This is a little more in the line of what Kovacs has coming to
him.
As does Carol Burnett, currently represented on DVD by one 40-odd
minute disc of outtakes for Christ’s sakes,
and Lily Tomlin, whose first (1973) TV special also contains
some of the best work Richard Pryor ever did on TV. For that matter,
here’s hoping this set does well enough that they go back to the
vaults to assemble another three disc’s worth of Caesar. At least.
Grade: A
The Dana Carvey Show. In
1986, Carvey was part of a new influx of talent at “Saturday
Night Live” (including
Phil Hartman, Jan Hooks, Nora Dunn and Victoria Jackson) that
kick-started new life into that old warhorse and sustained it through
several of its best seasons ever, but by the time he left in 1993, “SNL” was
stinking intensely enough to tar anyone associated with it, and
Carvey himself had acquired a mainstream identity based largely
on his pitiful sidekick act with Mike Myers in the Wayne’s
World movies. Eager to re-establish his experimental/countercultural
comedy bona fides, he assembled a team of writers and performers
that included Dave Chappelle, Robert Smigel (who
used the show to debut his “Ambiguously Gay Duo” series
of animated cartoons), screenwriter Charlie Kaufman (Being
John Malkovich, Eternal Sunshine of the Spotless Mind), “Daily
Show” correspondents Steve Carrell and Stephen Colbert,
stand-up comic Louis C.K. and Heather Morgan, who does imitations
of various First Ladies as if they were dogs, which is, trust me,
funnier than it sounds. ABC gave the show a plum prime-top spot
with “Home Improvement” as its lead-in, touted
it with a heavy promotion, and, with Carvey’s gleeful acquiescence,
worked out a special endorsement deal so that each week it would
sponsored by a specific advertiser whose product would be touted
throughout the show and in its title: “This week, it’s ‘The
Taco Bell Dana Carvey Show’!” And then,
one night in the spring of 1996, millions of Americans, including
families who’d been bonding over the antics of Tim Allen
and executives eager to see what they were paying to have their
product associated
with, tuned in to see a show that began with Carvey, made up as
Bill Clinton, tear open his shirt to reveal that he had been surgically
retrofitted with several artificial udders “so that I can
be both father and mother to our nation,” and proceeded to
breast-feed a puppy. Apparently the screaming the next day in certain
executive offices was really something to see.

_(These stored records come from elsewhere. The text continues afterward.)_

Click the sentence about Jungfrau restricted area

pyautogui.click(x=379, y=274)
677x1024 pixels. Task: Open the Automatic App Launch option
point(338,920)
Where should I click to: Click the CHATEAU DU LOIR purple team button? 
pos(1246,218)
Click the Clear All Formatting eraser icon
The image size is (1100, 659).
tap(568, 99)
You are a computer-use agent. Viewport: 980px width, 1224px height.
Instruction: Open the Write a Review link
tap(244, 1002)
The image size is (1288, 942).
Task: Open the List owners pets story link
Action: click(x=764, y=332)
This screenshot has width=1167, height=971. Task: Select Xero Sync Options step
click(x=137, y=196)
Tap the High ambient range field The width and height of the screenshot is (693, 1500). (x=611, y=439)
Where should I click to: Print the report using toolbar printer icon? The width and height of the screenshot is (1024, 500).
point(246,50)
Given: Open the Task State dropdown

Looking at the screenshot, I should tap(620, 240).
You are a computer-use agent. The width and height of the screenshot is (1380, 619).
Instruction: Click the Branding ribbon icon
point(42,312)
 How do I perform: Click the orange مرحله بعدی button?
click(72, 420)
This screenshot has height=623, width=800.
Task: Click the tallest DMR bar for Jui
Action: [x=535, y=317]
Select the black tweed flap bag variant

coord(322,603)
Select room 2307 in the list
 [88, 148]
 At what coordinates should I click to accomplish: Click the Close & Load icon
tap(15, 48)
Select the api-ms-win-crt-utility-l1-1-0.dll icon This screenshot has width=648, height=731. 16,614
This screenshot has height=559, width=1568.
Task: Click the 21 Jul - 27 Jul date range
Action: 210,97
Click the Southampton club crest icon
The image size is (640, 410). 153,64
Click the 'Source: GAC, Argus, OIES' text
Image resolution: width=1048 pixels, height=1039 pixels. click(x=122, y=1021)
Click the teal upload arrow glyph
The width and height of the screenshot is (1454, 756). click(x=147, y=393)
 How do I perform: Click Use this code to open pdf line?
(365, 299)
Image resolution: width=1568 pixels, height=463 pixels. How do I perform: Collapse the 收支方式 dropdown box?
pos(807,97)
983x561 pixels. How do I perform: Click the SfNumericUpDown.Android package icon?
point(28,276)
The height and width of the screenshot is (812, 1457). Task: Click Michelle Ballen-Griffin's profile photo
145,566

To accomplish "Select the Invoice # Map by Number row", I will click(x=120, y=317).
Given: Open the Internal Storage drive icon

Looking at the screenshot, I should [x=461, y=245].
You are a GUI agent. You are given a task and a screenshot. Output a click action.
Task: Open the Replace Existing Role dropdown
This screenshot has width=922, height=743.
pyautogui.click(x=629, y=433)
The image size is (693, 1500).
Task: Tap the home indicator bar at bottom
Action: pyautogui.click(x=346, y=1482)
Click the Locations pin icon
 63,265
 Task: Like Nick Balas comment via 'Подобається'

Carvey’s show, which up to the time of
this writing represents his last gasp as a comic force, was yanked
off the air after seven episodes, three fewer than the network had
pledged to run; the endorsement-in-the-title concept had long since
been dropped, after an episode labeled “The Mountain Dew Dana
Carvey Show,” which included a moment when Carvey contemplated
a glass of the sponsor’s greenish-yellow product and demanded
that cast member Bill Schott tell him “what that really
looks like.” (“Liquid sunshine?” stammered Schott.)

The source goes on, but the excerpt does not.